### PROBLEM STATEMENT
Copy the listing below word for word, from its first line through the line containing "bio-line: Socials & Business ↓ is", including both ends. Leave out the pictures.

### DATA RECORDS
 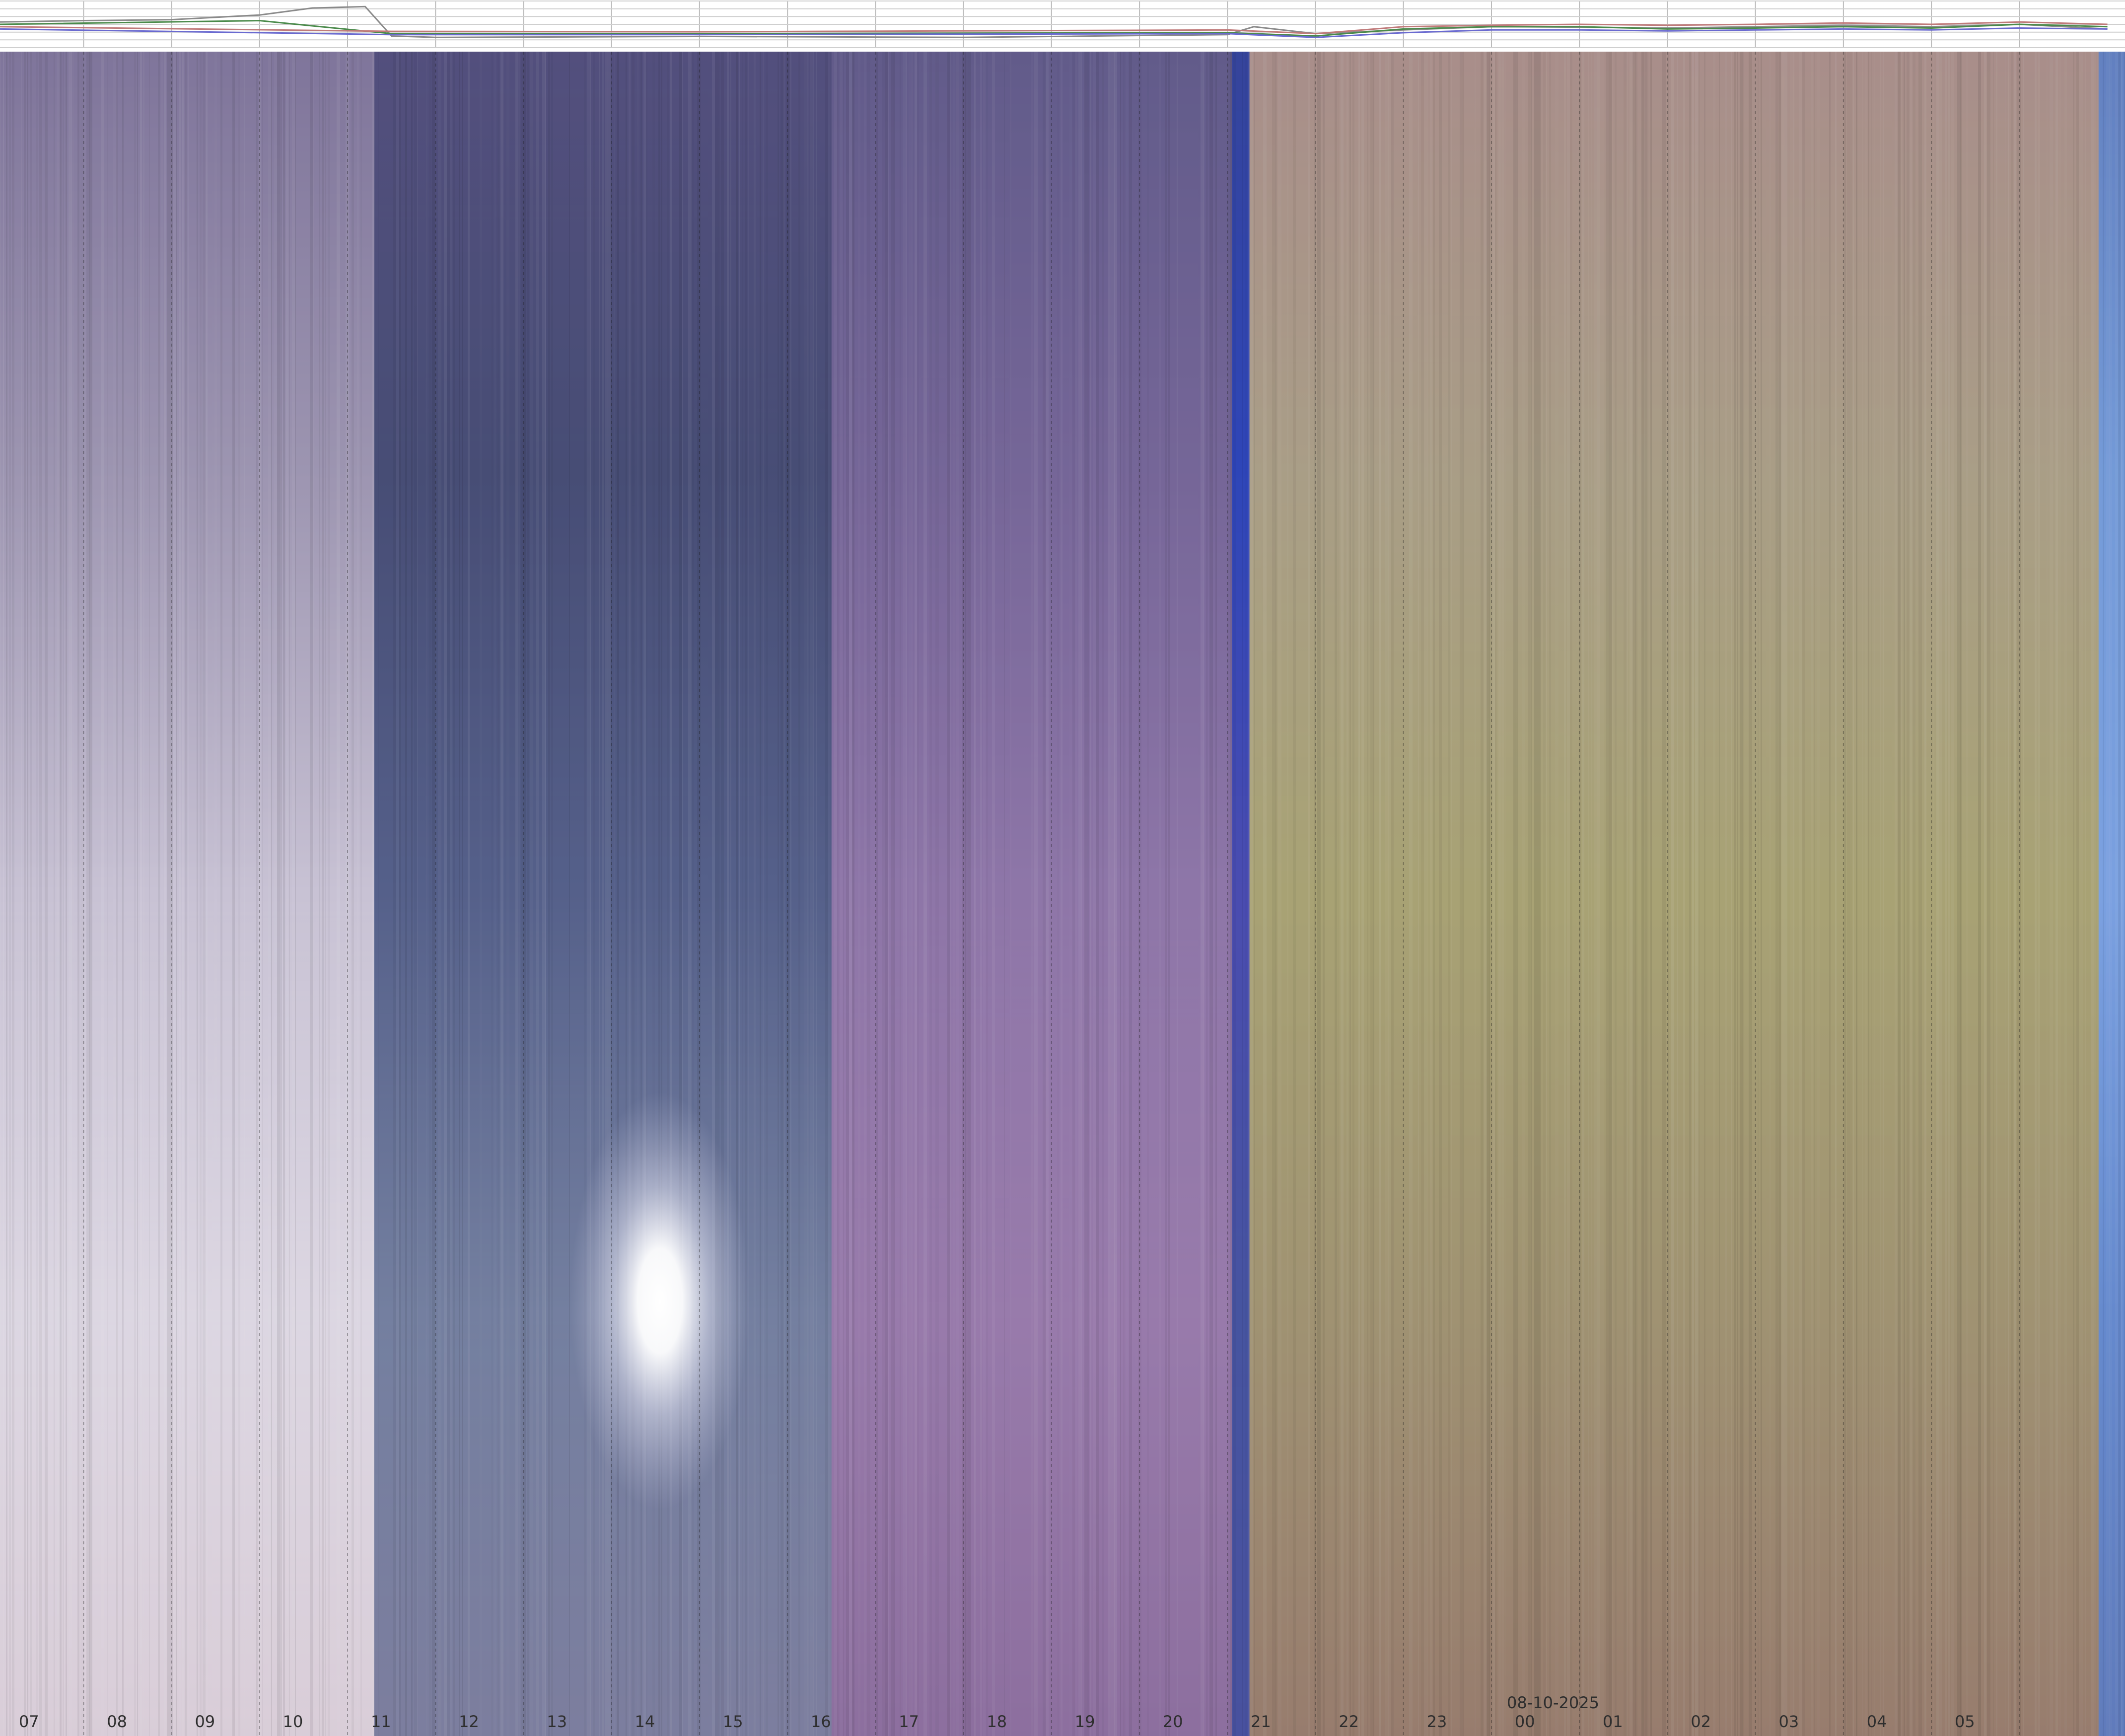 I want to click on hour-tick-label: 15, so click(x=733, y=1722).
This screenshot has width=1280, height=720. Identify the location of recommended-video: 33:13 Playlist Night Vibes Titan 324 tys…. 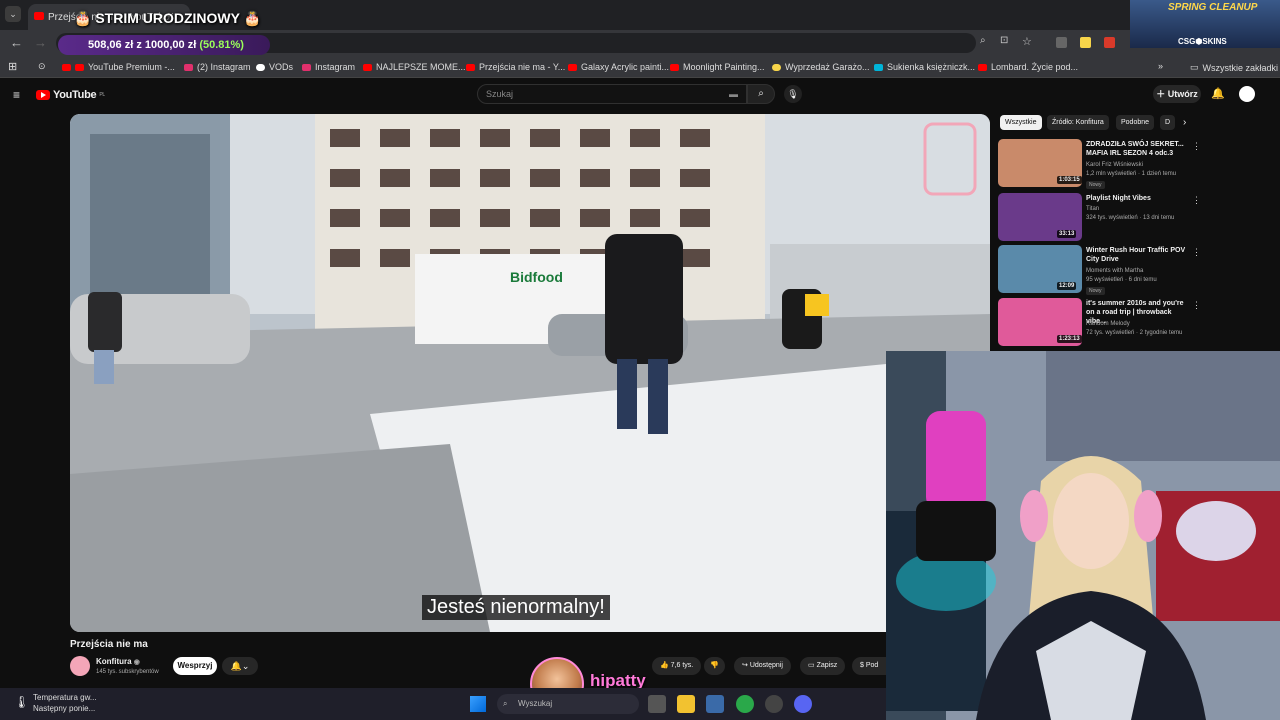
(1133, 217).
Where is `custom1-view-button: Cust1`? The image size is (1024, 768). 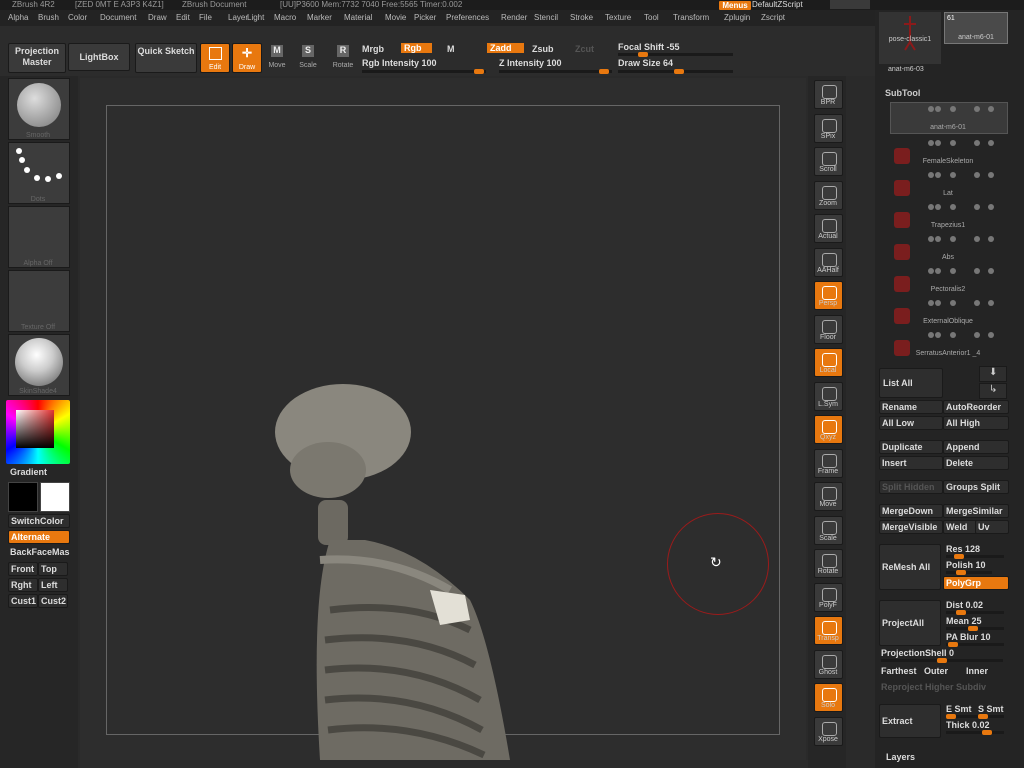
custom1-view-button: Cust1 is located at coordinates (23, 601).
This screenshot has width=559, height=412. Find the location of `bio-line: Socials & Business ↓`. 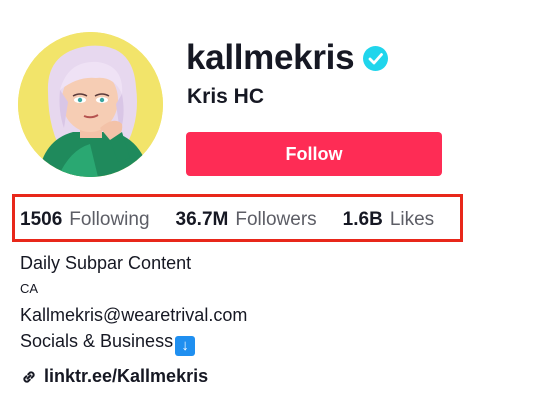

bio-line: Socials & Business ↓ is located at coordinates (134, 342).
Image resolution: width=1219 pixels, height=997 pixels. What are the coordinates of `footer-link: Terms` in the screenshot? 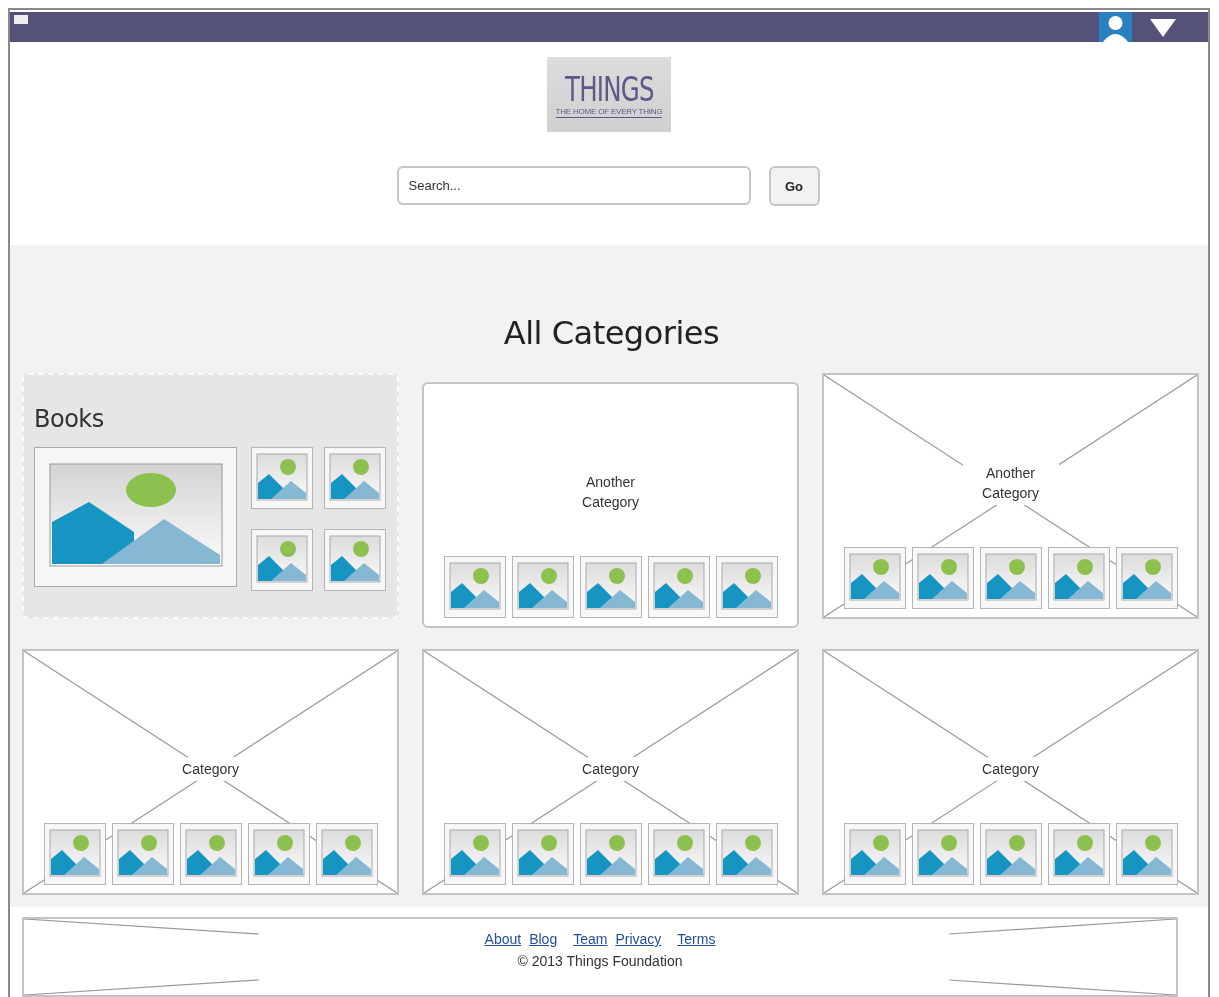 It's located at (696, 939).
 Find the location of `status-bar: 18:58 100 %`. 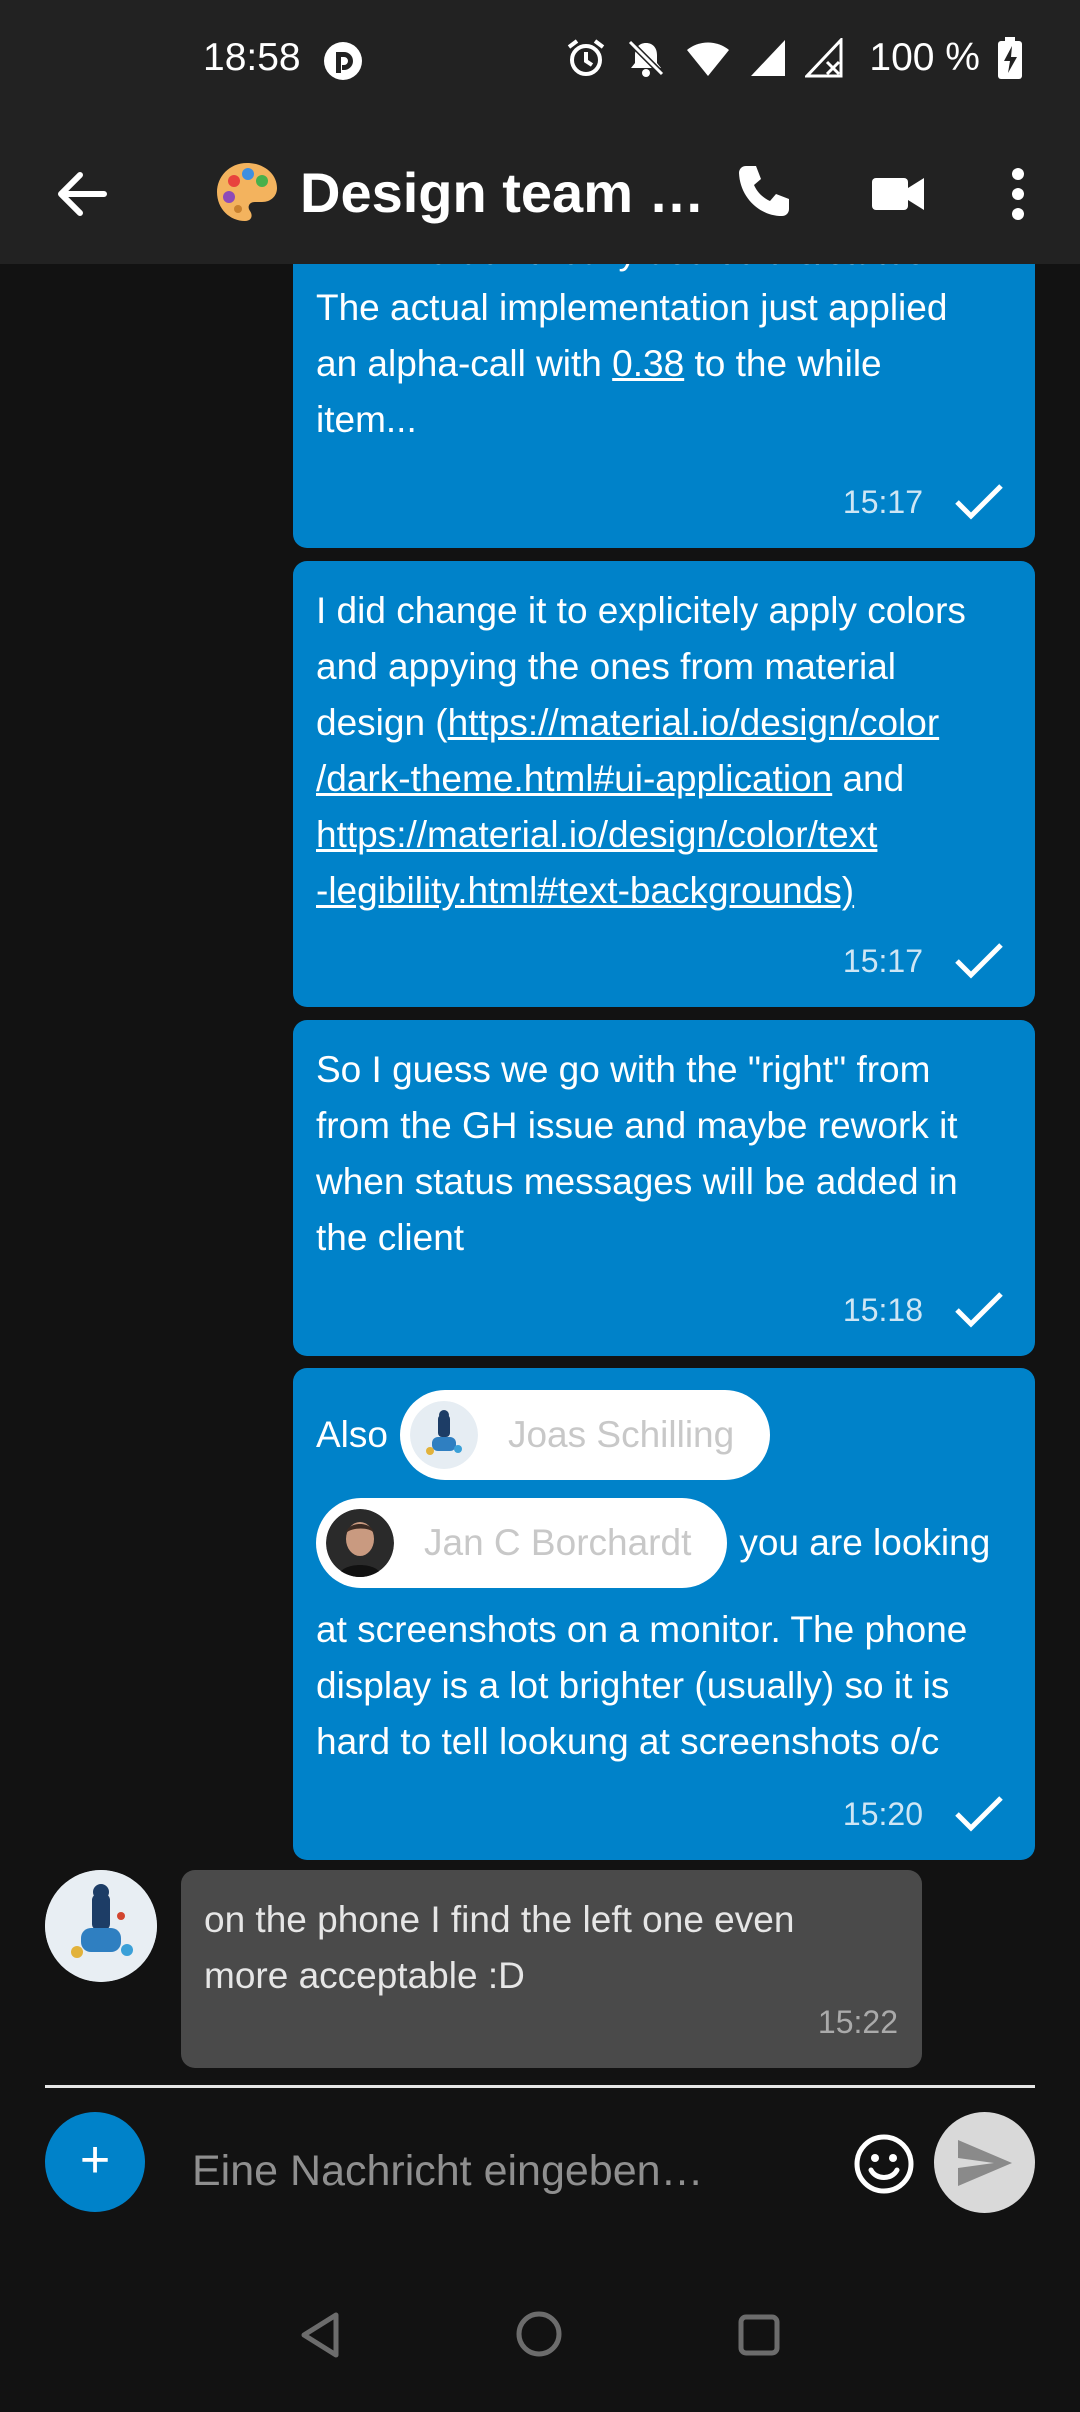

### TASK OUTPUT
  I want to click on hour-tick-label: 15, so click(x=733, y=1722).
This screenshot has width=1280, height=720. Identify the location of recommended-video: 33:13 Playlist Night Vibes Titan 324 tys…. 
(1133, 217).
Where is `custom1-view-button: Cust1`? The image size is (1024, 768). 
custom1-view-button: Cust1 is located at coordinates (23, 601).
This screenshot has width=559, height=412. Find the location of `bio-line: Socials & Business ↓`. 

bio-line: Socials & Business ↓ is located at coordinates (134, 342).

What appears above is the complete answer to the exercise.